**THE DATA:**
★ ★ ★ ★

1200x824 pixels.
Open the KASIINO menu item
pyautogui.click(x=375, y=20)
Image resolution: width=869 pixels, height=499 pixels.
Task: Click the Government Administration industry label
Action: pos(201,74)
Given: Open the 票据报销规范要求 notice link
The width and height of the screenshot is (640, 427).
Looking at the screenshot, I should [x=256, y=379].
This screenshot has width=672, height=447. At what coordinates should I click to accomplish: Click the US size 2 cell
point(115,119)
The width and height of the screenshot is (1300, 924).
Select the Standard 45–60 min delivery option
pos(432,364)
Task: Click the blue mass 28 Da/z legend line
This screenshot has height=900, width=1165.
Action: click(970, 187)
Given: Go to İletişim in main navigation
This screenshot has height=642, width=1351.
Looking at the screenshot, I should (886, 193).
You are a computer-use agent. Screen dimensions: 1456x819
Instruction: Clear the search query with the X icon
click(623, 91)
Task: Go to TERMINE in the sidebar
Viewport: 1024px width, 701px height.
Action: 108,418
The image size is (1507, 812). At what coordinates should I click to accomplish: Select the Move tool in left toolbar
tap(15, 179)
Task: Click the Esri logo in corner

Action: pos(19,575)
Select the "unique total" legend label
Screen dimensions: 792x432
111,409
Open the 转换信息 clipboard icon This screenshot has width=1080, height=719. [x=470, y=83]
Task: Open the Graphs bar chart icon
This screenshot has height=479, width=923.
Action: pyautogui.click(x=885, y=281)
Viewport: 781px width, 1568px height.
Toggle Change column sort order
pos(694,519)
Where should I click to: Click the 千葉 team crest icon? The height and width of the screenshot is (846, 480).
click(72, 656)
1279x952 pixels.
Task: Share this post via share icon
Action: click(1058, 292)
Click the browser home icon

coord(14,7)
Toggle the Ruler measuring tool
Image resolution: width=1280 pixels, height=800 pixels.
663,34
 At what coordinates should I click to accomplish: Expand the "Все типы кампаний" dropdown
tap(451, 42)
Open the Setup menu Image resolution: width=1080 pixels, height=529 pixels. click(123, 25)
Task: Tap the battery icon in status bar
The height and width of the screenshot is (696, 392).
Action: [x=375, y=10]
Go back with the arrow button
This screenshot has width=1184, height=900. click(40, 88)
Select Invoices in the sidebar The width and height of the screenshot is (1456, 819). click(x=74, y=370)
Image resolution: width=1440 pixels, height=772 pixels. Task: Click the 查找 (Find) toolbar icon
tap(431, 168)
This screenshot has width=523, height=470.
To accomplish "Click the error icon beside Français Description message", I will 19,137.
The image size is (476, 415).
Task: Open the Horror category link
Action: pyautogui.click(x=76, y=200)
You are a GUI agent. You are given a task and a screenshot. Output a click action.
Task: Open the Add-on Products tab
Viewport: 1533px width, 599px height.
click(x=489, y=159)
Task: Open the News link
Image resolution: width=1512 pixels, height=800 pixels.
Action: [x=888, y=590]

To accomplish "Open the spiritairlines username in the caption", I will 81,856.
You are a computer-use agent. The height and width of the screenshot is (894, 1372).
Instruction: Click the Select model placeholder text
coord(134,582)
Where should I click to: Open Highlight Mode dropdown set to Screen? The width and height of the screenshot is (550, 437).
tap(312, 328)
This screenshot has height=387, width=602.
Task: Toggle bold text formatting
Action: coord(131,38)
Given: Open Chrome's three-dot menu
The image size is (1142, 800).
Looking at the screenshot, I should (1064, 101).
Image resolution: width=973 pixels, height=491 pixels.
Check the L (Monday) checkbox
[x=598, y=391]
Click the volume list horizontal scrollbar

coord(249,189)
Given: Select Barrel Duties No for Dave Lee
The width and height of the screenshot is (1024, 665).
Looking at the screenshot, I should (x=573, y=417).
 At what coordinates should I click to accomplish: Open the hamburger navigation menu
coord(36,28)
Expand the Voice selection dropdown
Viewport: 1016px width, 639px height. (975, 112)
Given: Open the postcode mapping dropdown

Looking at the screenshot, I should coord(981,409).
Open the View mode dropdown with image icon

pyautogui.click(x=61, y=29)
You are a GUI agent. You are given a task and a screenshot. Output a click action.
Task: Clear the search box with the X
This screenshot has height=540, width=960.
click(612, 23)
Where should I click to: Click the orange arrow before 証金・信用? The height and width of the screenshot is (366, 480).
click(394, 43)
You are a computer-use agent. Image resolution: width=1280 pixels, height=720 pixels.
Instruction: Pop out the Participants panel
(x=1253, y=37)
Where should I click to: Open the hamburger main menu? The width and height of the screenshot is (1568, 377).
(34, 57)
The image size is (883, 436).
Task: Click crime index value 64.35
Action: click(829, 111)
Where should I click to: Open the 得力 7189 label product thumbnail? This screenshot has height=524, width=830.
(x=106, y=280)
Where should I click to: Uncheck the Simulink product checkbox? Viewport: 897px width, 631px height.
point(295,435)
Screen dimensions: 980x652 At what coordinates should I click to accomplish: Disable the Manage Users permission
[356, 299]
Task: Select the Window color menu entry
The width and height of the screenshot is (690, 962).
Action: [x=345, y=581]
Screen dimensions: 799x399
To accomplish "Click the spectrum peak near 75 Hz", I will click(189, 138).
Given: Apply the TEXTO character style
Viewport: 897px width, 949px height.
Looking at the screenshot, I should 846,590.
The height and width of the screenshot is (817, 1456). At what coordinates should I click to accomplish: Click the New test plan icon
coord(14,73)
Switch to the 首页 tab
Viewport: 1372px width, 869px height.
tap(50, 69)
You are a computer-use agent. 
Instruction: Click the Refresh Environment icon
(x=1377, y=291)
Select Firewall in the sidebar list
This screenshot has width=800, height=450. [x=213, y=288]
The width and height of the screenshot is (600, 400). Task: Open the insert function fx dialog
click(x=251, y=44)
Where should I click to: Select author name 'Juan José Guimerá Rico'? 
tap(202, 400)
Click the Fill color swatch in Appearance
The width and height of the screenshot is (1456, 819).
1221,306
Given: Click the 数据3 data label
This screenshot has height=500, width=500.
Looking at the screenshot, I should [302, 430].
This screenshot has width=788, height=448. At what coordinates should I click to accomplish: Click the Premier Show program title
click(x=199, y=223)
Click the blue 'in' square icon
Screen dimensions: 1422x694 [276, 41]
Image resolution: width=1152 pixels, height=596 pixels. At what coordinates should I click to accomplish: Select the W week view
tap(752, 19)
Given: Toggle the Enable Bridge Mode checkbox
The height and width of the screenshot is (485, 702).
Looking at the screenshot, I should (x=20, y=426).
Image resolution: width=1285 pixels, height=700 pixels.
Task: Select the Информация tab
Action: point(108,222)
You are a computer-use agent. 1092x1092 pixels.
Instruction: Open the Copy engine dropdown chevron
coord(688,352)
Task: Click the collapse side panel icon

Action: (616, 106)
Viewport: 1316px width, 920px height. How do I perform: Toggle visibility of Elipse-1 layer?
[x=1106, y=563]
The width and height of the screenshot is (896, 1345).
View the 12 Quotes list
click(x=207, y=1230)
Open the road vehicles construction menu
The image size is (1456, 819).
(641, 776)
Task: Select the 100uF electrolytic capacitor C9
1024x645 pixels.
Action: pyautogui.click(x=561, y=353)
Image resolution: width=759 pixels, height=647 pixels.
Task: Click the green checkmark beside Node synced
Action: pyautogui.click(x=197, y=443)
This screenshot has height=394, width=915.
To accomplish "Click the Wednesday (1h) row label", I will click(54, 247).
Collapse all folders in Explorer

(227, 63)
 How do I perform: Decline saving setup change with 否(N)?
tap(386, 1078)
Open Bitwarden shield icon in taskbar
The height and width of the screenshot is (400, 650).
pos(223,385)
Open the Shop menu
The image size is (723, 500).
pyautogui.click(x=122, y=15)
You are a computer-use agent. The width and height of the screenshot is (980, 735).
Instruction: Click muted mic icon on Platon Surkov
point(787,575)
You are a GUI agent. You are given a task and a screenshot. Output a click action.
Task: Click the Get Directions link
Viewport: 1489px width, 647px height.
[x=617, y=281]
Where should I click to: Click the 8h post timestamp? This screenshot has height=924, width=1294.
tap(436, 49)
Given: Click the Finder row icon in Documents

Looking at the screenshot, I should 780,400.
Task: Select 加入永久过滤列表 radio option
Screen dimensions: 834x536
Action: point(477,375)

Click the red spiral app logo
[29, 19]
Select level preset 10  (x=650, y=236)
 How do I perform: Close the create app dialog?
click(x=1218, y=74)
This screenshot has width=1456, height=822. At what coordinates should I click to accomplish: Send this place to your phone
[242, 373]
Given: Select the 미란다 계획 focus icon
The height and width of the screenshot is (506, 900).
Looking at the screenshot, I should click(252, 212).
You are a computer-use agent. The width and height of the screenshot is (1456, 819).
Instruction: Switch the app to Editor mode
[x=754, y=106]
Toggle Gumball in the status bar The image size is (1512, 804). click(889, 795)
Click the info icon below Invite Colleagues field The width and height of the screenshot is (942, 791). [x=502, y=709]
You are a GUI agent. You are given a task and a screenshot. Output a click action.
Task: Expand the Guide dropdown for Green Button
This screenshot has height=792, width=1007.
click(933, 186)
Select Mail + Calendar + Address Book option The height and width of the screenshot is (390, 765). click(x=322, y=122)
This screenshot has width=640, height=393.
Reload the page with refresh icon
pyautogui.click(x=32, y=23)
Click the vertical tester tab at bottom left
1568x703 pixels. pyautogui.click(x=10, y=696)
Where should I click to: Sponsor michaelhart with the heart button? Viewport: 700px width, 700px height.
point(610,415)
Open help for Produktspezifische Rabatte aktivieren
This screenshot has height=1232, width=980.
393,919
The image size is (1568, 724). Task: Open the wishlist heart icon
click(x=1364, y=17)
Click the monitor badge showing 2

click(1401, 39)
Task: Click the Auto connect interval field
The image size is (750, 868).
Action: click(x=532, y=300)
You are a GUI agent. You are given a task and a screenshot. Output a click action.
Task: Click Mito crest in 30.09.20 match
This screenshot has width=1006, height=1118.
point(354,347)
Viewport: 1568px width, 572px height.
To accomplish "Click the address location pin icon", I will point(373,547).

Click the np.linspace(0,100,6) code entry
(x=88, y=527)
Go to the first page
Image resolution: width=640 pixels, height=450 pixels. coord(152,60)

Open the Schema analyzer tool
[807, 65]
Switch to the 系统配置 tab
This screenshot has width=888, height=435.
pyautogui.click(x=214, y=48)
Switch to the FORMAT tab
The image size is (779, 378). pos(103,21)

★ ★ ★ ★

**TASK DETAILS:**
Can you render every line from the start of the records through the line containing "Action: [x=375, y=10]", inclusive, as a JSON list of strings, one string per line, with blank lines left out?

**EXERCISE ANSWER:**
[
  "1200x824 pixels.",
  "Open the KASIINO menu item",
  "pyautogui.click(x=375, y=20)",
  "Image resolution: width=869 pixels, height=499 pixels.",
  "Task: Click the Government Administration industry label",
  "Action: pos(201,74)",
  "Given: Open the 票据报销规范要求 notice link",
  "The width and height of the screenshot is (640, 427).",
  "Looking at the screenshot, I should [x=256, y=379].",
  "This screenshot has width=672, height=447. At what coordinates should I click to accomplish: Click the US size 2 cell",
  "point(115,119)",
  "The width and height of the screenshot is (1300, 924).",
  "Select the Standard 45–60 min delivery option",
  "pos(432,364)",
  "Task: Click the blue mass 28 Da/z legend line",
  "This screenshot has height=900, width=1165.",
  "Action: click(970, 187)",
  "Given: Go to İletişim in main navigation",
  "This screenshot has height=642, width=1351.",
  "Looking at the screenshot, I should (886, 193).",
  "You are a computer-use agent. Screen dimensions: 1456x819",
  "Instruction: Clear the search query with the X icon",
  "click(623, 91)",
  "Task: Go to TERMINE in the sidebar",
  "Viewport: 1024px width, 701px height.",
  "Action: 108,418",
  "The image size is (1507, 812). At what coordinates should I click to accomplish: Select the Move tool in left toolbar",
  "tap(15, 179)",
  "Task: Click the Esri logo in corner",
  "Action: pos(19,575)",
  "Select the \"unique total\" legend label",
  "Screen dimensions: 792x432",
  "111,409",
  "Open the 转换信息 clipboard icon This screenshot has width=1080, height=719. [x=470, y=83]",
  "Task: Open the Graphs bar chart icon",
  "This screenshot has height=479, width=923.",
  "Action: pyautogui.click(x=885, y=281)",
  "Viewport: 781px width, 1568px height.",
  "Toggle Change column sort order",
  "pos(694,519)",
  "Where should I click to: Click the 千葉 team crest icon? The height and width of the screenshot is (846, 480).",
  "click(72, 656)",
  "1279x952 pixels.",
  "Task: Share this post via share icon",
  "Action: click(1058, 292)",
  "Click the browser home icon",
  "coord(14,7)",
  "Toggle the Ruler measuring tool",
  "Image resolution: width=1280 pixels, height=800 pixels.",
  "663,34",
  " At what coordinates should I click to accomplish: Expand the \"Все типы кампаний\" dropdown",
  "tap(451, 42)",
  "Open the Setup menu Image resolution: width=1080 pixels, height=529 pixels. click(123, 25)",
  "Task: Tap the battery icon in status bar",
  "The height and width of the screenshot is (696, 392).",
  "Action: [x=375, y=10]"
]